Me siento una vez más frente a las letras negras y claras, agua incandescente y neutra que me lleva lejos, allá, donde el miedo no me alcanza, donde todo está por decirse. No. No se me acabaron las palabras en la boca, tampoco las ganas de contar. Resulta fácil contarte lo que sucede del otro lado de las cosas. Aquí, de este lado, en donde todavía respira la muerte como algo sigiloso. Siempre lo hace. Así: se desliza entre los muebles que ya no me pertenecen, entre los cuadernos garabateados en otras latitudes, lejos, muy lejos de casa pero cerca de mí.

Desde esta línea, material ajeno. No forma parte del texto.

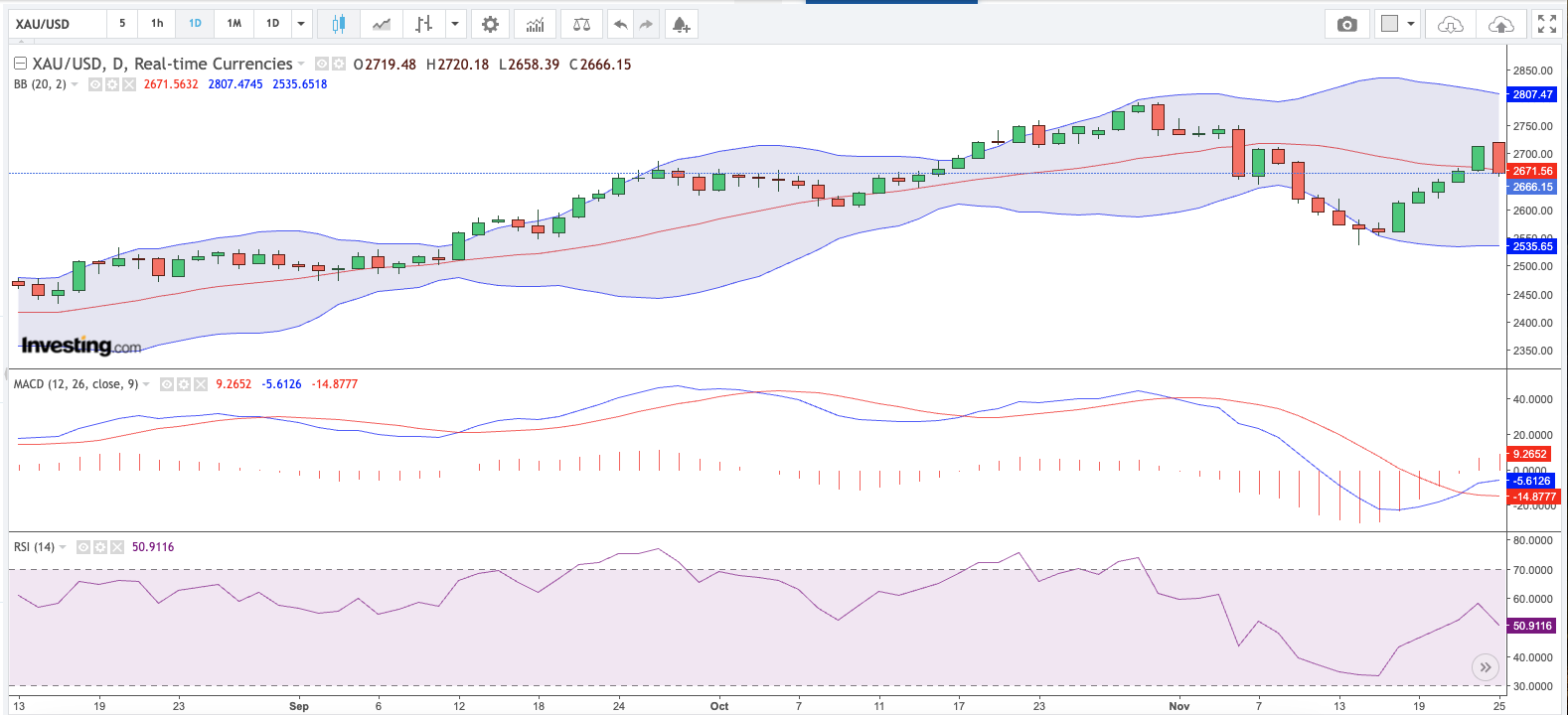Open chart settings gear in toolbar

coord(490,24)
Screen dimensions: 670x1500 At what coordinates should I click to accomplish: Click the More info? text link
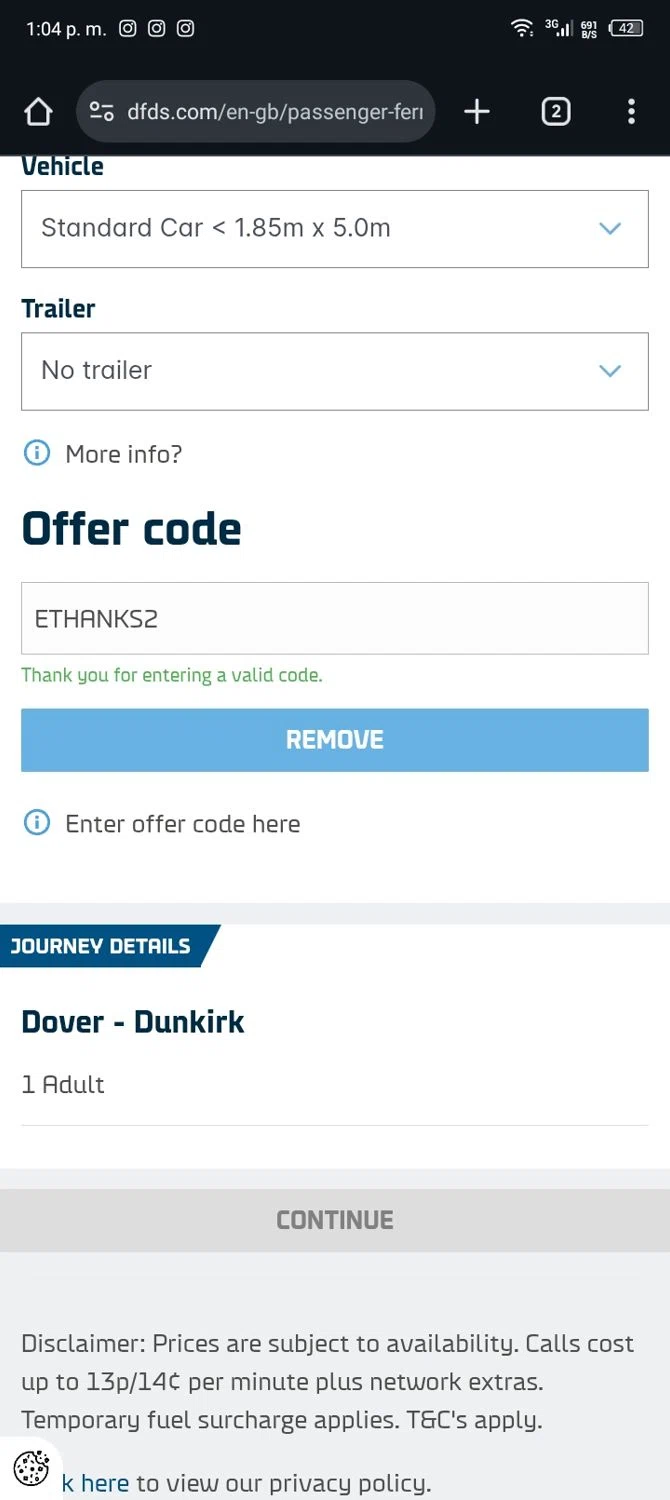pos(123,454)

No soy yo la que escribe. Son los mares.
La intención pura y ascendente de volver a verte y que me cuentes la sombra. Todo aquello que es espejo. Entonces, tan cierta es la sorpresa de escucharme en tu boca, de encontrarme en el cristal puro de tus formas, de cómo contemplas el mundo y vives el goteo de los días.
No soy yo la que escribe. Es la vida.
Pulsando aquí, desde esta furiosa ciudad. Cruzo las piernas y tenso los músculos gráciles. Pulsa, entonces, el sexo. ¿Cuántas veces estuve a punto de cruzar el puente? Muchísimas. Pero termino quemándolo. Enciendo la mecha de la huida y corro para esconderme de esta noche que también es tuya. No hay ni habrá bosque que pueda contener la inmensidad de este azul que mana.
Empiezo a desmantelar La Casa. Caen los velos y el vendaje.
No soy yo la que escribe. Es la muerte de lo que era. Con el verbo todo lo implosiono. Con el verbo construyo una música tácita, una oportunidad de decir, un refugio discreto y silencioso. Con el verbo, así, nuevo y recién nacido, cubierto de fibra milagrosa y sustancia poética, la silueta del pájaro acomoda sus alas y emite su primera nota en el aire de mayo.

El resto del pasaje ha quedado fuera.